Reputation: 85
I have a column containing date ranges and the number of days passed associated to a specific ID
(one to many), based on the number of records associated to it, I want those results split into columns instead of individual rows, so from this:
id_hr dd beg end
----------------------------------------
1 10 05/01/2019 15/01/2019
1 5 03/02/2019 08/02/2019
2 8 07/03/2019 15/03/2019
Could become this:
id_hr dd beg end dd beg end
--------------------------------- ---------------------
1 10 05/01/2019 15/01/2019 5 03/02/2019 08/02/2019
2 8 07/03/2019 15/03/2019
I did the same in a worksheet (pivot table) but the table became as slow as it could get, so I'm looking for a more friendly approach in SQL, I did a CTE which number the associated rows and then select each one and display them in new columns.
;WITH CTE AS(
SELECT PER_PRO, ID_HR, NOM_INC, rut_dv, dias_dur, INI, FIN,
ROW_NUMBER()OVER(PARTITION BY ID_HR ORDER BY SUBIDO) AS RN
FROM dbo.inf_vac WHERE PER_PRO = 201902
)
SELECT ID_HR, NOM_INC, rut_dv,
(case when rn = 1 then DIAS_DUR end) as DIAS_DUR1,
(case when rn = 1 then INI end) as INI1,
(case when rn = 1 then FIN end) as FIN1,
(case when rn = 2 then DIAS_DUR end) as DIAS_DUR2,
(case when rn = 2 then INI end) as INI2,
(case when rn = 2 then FIN end) as FIN2,
(case when rn = 3 then DIAS_DUR end) as DIAS_DUR3,
(case when rn = 3 then INI end) as INI3,
(case when rn = 3 then FIN end) as FIN3
FROM CTE
Which gets me each column on where it should be but not grouped.
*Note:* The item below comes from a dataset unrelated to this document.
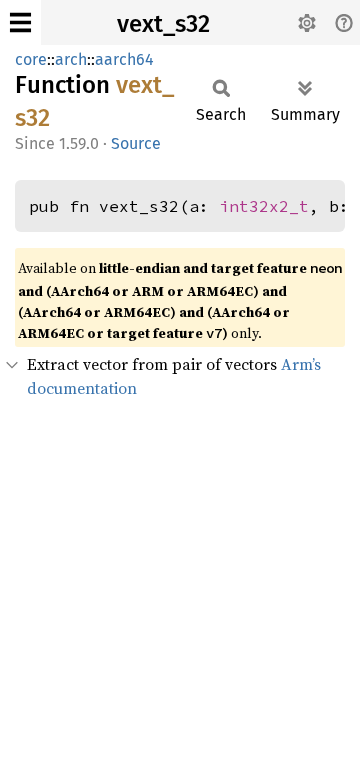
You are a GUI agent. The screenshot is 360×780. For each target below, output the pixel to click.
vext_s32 (163, 24)
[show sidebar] (20, 22)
Using GROUP BY displays an error on the CTE select.
rn id_hr dd beg end dd beg end
----------------------------------- ------------------------
1 1 10 05/01/2019 15/01/2019 NULL NULL NULL
2 1 NULL NULL NULL 5 03/02/2019 08/02/2019
1 2 8 07/03/2019 15/03/2019 NULL NULL NULL
Is there any way to group them on the second select?
Upvotes: 1
Views: 57
Reputation: 1269763
You have additional columns in the result set that are not in the query. However, this should work:
SELECT ID_HR,
max(case when rn = 1 then DIAS_DUR end) as DIAS_DUR1,
max(case when rn = 1 then INI end) as INI1,
max(case when rn = 1 then FIN end) as FIN1,
max(case when rn = 2 then DIAS_DUR end) as DIAS_DUR2,
max(case when rn = 2 then INI end) as INI2,
max(case when rn = 2 then FIN end) as FIN2,
max(case when rn = 3 then DIAS_DUR end) as DIAS_DUR3,
max(case when rn = 3 then INI end) as INI3,
max(case when rn = 3 then FIN end) as FIN3
FROM CTE
GROUP BY ID_HR;
Upvotes: 1
Reputation: 31785
Yes, you can GROUP BY all the non-CASE columns, and apply MAX to each of the CASE-expression columns.